Online and Offline

OfflineOnlineSo my web server apparently decided to die in a rather spectacular way about two hours ago;  I only just realised it now, as I came to post this update.  Apologies to those who may not have been able to connect during that time!  I’ll be watching closely to make sure it remains okay.

On the topic of offline, the screenshot here is a composite of an offline and an online view of an MMORPG, in my current development codebase.  The new things in this screenshot are the fog (mentioned yesterday), and the new offline terrain rendering, which is slowly moving in a more blocky, almost Darwinia-inspired direction.  I’m not sure whether I’ll really use that look;  it’s difficult to tune the appearance of your game when it looks different when offline than when online, so maybe I oughtn’t.  More thought will be required.

There’s also the in-progress top-left information box.  Right now it’s still using a lot of old UI tech, but I’ve got a number of key indicators on it and functional, now.  Though obviously, it needs to be prettied up an awful lot.  And right now, it’s crowding the left toolbar.  But that’s okay;  that left toolbar is going to be moving to the bottom of the screen, shortly, so it won’t look so cluttered up there for much longer.

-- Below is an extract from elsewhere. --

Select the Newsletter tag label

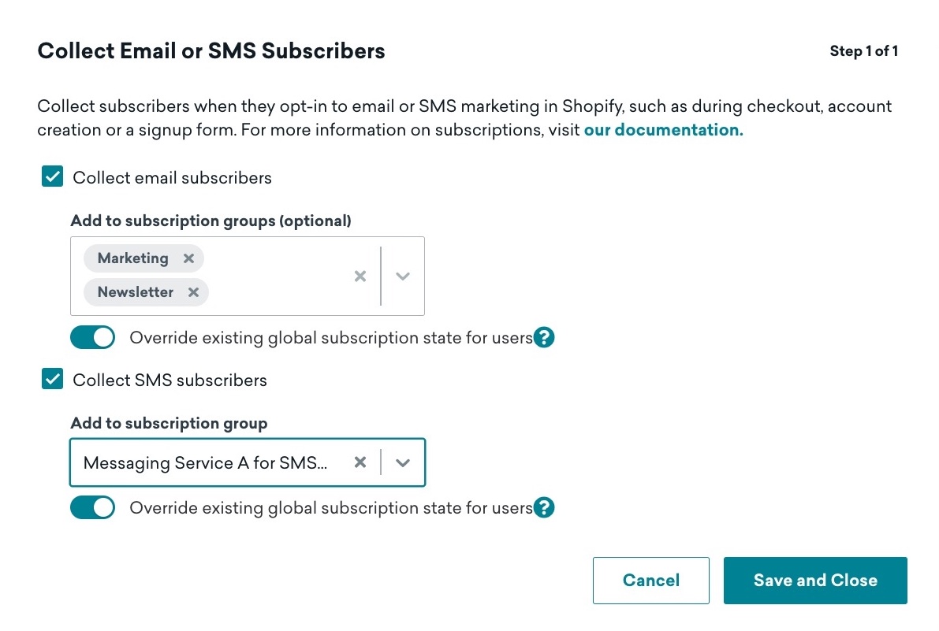pos(136,292)
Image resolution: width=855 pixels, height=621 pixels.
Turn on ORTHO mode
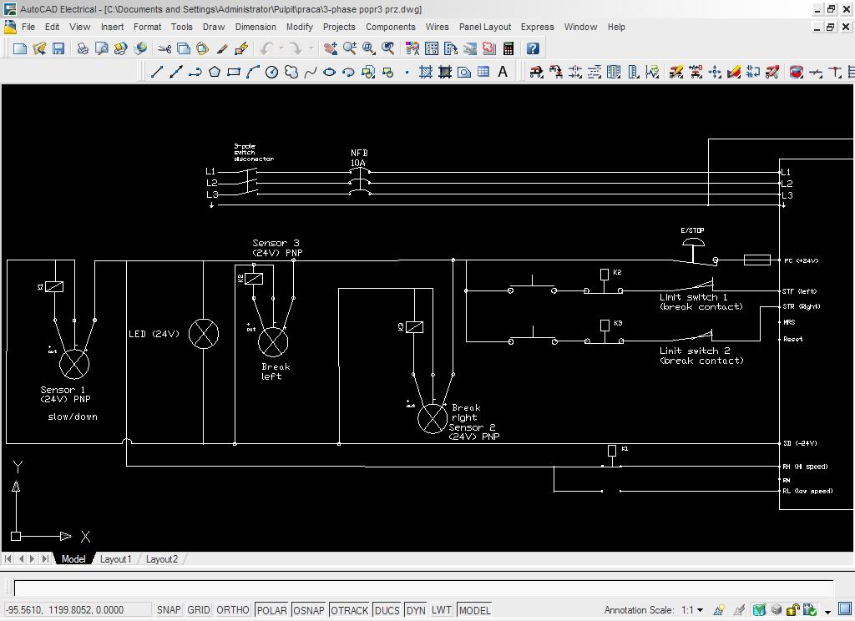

I also fixed a pretty major performance problem in the VectorStorm engine, today.  While flying around in “noclip” mode, I noticed that despite my having code in place to keep the game from trying to draw terrain that’s under water, it seemed to be doing so in many places.  In fact, as I flew around the world, more and more often I’d find large blocks of sea floor being drawn.  It took me an hour or two, but I eventually tracked down the culprit;  VectorStorm’s OpenGL code had a minor bug in it which caused it to submit more data to the video card than was requested by the game.  The biggest place where this was causing problems was in the streaming of terrain data, where I re-used several buffers which could drastically change size from one piece of terrain to another.  Net result from fixing this bug is that on my (rather fast) computer, my average FPS rose from about 100fps to about 160fps.  I haven’t yet tested it on my slower test computers where the game was struggling to hold 60fps, but the way I see it, telling the GPU to draw fewer illegal triangles can only help performance!